Supplementary materials: Handouts in class or web postings of current events and issues affecting computer architecture.  Some books that may be helpful for the course will be posted on Blackboard.


In class group activity and participation: Students are recommended to bring to class current newsworthy events in computer organization/architecture and related news to share with the class.  Students will inform the class of the news events and their significance to computing.  Devote 15-20 minutes to this activity.


The collaborative groups are designed to function outside of the classroom.  Collaborative group activities will be reinforced inside the class during the lessons.  Student groups are encouraged to function cohesively and to participate in class activities. Devote 30-45 minutes of each class period to collaborative group activities.



Students are strongly encouraged to download posted lessons from Blackboard, review them, and should be able to ask intelligent questions about the material in these lessons.


Every effort will be made to present each lesson using the storytelling format supported with subsequent discussion and elaboration on the central points of the lesson.


The key elements of a story are the following: causality, conflict, complication, and character.
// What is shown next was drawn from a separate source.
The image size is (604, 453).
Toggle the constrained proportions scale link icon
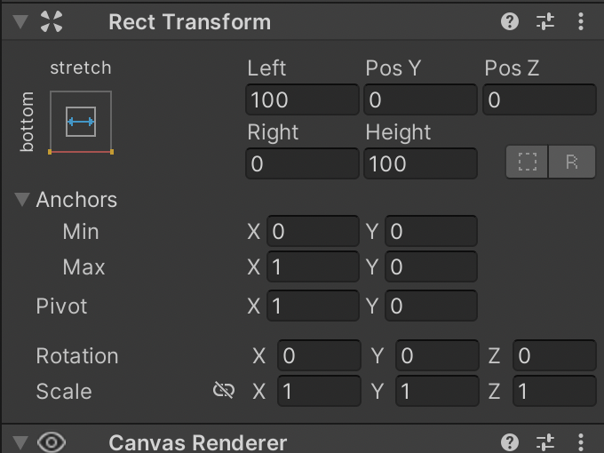coord(224,391)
The following excerpts about collaborative learning are from research documents:


·         In the university environment, educational success and social adjustments  depend primarily on the availability and effectiveness of developmental academic support systems.
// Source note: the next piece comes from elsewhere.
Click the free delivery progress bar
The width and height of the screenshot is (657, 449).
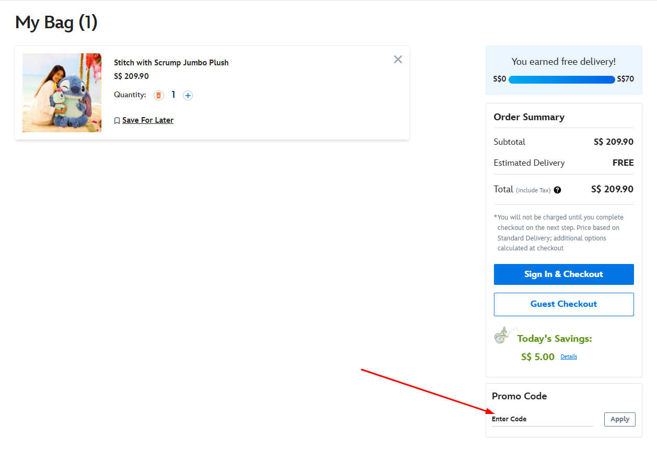(561, 79)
·         Most organized learning occurs in some kind of group  group characteristics and group processes significantly contribute to success or failure in the classroom and directly effect the quality and quantity of learning within the group.


·         Group work invariably produces tensions that are normally absent, unnoticed, or suppressed in traditional classes.  Students bring with them a variety of personality types, cognitive styles, expectations about their own role in the classroom and their relationship to the teacher, peers, and the subject matter of the course.


·         Collaborative learning involves both management and decision-making skills to choose among competing needs.  The problems encountered with collaboration have management, political, competence, and ethical dimensions


·         The two key underlying principles of the collaborative pedagogy are that active student involvement is a more powerful learning tool than the passive attendance and that students working in groups can make for more effective learning than students acting alone.   The Favorable outcomes of collaborative learning include greater conceptual understanding, a heightened ability to apply concepts, and improved attendance.  Moreover, students become responsible for their own learning is likely to increase their skills for coping with ambiguity, uncertainty, and continuous change, all of which are characteristics of contemporary organizations.



Who creates a new activity in the face of risk and uncertainty for the purpose of achieving success and growth by identifying opportunities and putting together the required resources to benefit from them?


Creativity is the ability to develop new ideas and to discover new ways to of looking at problems and opportunities


Innovation is the ability to apply creative solutions to those problems and opportunities to enhance or to enrich people’s lives.


Each group may be viewed as a small business that is seeking creative and innovative ways to maximize its product, academic outcome or average group grade.  A satisfactory product is the break-even group average grade of 85%.  Groups getting average grades above 85% are profitable enterprises.